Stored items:
========================================================================
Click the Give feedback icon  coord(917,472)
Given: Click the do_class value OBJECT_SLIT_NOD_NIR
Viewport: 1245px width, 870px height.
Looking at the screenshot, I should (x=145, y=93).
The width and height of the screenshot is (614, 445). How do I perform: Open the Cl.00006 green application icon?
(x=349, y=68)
========================================================================
Would you retype all of the lines shown above, exactly as given?

SOLUTION BELOW:
Click the Give feedback icon  coord(917,472)
Given: Click the do_class value OBJECT_SLIT_NOD_NIR
Viewport: 1245px width, 870px height.
Looking at the screenshot, I should (x=145, y=93).
The width and height of the screenshot is (614, 445). How do I perform: Open the Cl.00006 green application icon?
(x=349, y=68)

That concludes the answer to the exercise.